Consolidating the Pacific movement against corruption

TIPNG Executive Director, Arianne Kassman (Left) and Michael Macaulay from the Wellington School of Business and Government, were speakers at a plenary discussion during the Pacific Regional Conference on Anti-Corruption in Kiribati

Michael Arnold Communications Officer Transparency International PNG

In the face of stagnating Corruption Perceptions Index (TI CPI) scores across the Pacific over the past 4 years, leaders of the anti-corruption movement around the region convened in early February. They aimed to facilitate networking, information sharing and enhancing the resilience of Pacific island countries against corruption.

The conference, themed “Pacific Unity Against Corruption”, had a special focus on regional cooperation to develop effective anti-corruption strategies and frameworks in the Pacific.

The Conference gave leaders the opportunities to:

  • Strengthen anti-corruption networks across the Pacific

  • Share knowledge, experiences and best practices on the subject

  • Identify opportunities for regional cooperation and possible support by development partners towards the implementation of national anti-corruption strategies and the Sustainable Development Goals.

From Papua New Guinea (PNG), Transparency International PNG’s Executive Director, Arianne Kassman, was invited as one of two key presenters at the conference.

She highlighted the economic and social impacts of corruption on small island economies, in her presentation to Pacific leaders, invited representatives from the Commonwealth, youth and private sector.  

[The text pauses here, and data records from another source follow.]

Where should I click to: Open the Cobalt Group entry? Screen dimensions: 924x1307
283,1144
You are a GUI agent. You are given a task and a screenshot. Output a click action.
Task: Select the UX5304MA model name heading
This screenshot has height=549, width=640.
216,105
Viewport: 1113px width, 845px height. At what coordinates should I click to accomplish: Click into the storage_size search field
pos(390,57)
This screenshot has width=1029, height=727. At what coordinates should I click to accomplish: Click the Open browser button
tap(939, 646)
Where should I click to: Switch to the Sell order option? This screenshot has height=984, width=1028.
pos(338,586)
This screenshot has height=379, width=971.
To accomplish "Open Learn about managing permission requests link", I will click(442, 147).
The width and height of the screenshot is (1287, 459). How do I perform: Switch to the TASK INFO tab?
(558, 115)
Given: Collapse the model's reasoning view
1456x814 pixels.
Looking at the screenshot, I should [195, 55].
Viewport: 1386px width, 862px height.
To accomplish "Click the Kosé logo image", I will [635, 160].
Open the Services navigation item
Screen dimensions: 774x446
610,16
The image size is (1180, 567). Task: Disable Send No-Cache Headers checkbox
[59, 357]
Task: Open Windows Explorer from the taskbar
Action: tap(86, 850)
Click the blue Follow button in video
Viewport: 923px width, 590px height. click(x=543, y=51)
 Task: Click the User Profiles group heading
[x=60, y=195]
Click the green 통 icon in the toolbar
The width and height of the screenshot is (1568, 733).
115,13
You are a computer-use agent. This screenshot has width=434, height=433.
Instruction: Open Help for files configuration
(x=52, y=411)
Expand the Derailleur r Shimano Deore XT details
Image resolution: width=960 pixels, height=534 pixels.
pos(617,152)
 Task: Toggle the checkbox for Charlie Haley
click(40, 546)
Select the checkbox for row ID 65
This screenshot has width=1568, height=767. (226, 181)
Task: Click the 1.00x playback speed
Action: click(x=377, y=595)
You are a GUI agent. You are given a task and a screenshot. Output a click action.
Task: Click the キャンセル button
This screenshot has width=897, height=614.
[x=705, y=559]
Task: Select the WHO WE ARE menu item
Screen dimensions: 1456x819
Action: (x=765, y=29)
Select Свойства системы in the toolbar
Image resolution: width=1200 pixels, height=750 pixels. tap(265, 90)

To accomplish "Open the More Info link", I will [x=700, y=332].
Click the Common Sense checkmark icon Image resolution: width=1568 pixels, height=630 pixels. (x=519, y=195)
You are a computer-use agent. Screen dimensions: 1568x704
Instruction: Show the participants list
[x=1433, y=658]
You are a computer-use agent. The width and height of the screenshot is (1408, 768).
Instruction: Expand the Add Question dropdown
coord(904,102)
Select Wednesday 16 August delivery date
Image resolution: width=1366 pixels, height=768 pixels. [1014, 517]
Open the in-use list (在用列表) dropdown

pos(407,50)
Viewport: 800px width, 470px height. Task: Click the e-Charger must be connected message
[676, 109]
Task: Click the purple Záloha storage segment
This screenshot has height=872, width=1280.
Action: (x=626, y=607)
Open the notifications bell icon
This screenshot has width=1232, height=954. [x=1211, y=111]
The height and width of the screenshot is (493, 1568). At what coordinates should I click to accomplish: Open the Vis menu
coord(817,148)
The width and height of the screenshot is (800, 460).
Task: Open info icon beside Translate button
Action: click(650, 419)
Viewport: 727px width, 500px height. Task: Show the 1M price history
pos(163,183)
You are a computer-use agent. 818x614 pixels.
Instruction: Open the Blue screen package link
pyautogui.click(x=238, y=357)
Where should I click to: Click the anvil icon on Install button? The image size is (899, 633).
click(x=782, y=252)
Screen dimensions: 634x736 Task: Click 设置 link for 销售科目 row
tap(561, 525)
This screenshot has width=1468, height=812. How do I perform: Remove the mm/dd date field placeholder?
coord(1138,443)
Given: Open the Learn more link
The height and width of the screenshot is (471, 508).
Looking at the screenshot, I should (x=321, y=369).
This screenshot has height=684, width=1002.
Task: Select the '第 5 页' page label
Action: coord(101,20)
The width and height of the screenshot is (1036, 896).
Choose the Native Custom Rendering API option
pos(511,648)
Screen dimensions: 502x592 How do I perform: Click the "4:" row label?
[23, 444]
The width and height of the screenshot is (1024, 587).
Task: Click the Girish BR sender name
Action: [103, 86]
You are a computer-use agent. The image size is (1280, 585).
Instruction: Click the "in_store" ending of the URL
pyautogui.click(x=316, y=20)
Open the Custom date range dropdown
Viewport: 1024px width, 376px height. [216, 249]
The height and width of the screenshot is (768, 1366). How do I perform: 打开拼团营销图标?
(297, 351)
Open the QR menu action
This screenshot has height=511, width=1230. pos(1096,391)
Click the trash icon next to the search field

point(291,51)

Her particular focus was on the impact of corruption on public service delivery.

In her presentation, she underlined a list of vulnerabilities in small pacific island countries, which have created significant barriers against the anti-corruption movement. These included;

  • Limited or no space for civil society

  • Lack of oversight of decision-making processes

  • Lack of an independent and free media

  • Lack of citizen participation as stakeholders in the democratic process.

The purpose of the conference was to integrate and align anti-corruption work carried out in the Region. Discussion topics centred around; the economic and social impact of corruption in the Pacific, combatting corruption to improve public service delivery, what a holistic anti-corruption framework looks like and the role of traditions and culture in fighting corruption.

While sharing recommendations on what needs to be done to minimise the impacts of corruption in the Pacific, Ms Kassman emphasised;

  • The need for stronger enforcement of existing law and conventions regarding corruption

  • Development and implementation of anti-corruption policies and standards

  • Protection of freedom of speech and the right to protest

  • Ensuring the independence of the institutions that provide the checks and balances such as the judiciary, police and the media.